-- TASK INSTRUCTIONS --
Exactly as written, transcribe the lines that run from the one containing "Click the dashboard gauge icon in sidebar" to the end of the records below.

Collected data entries
%%

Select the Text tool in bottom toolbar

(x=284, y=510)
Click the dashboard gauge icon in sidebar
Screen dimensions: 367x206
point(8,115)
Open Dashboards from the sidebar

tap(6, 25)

%%

-- ANSWER TO THIS TASK --
Click the dashboard gauge icon in sidebar
Screen dimensions: 367x206
point(8,115)
Open Dashboards from the sidebar

tap(6, 25)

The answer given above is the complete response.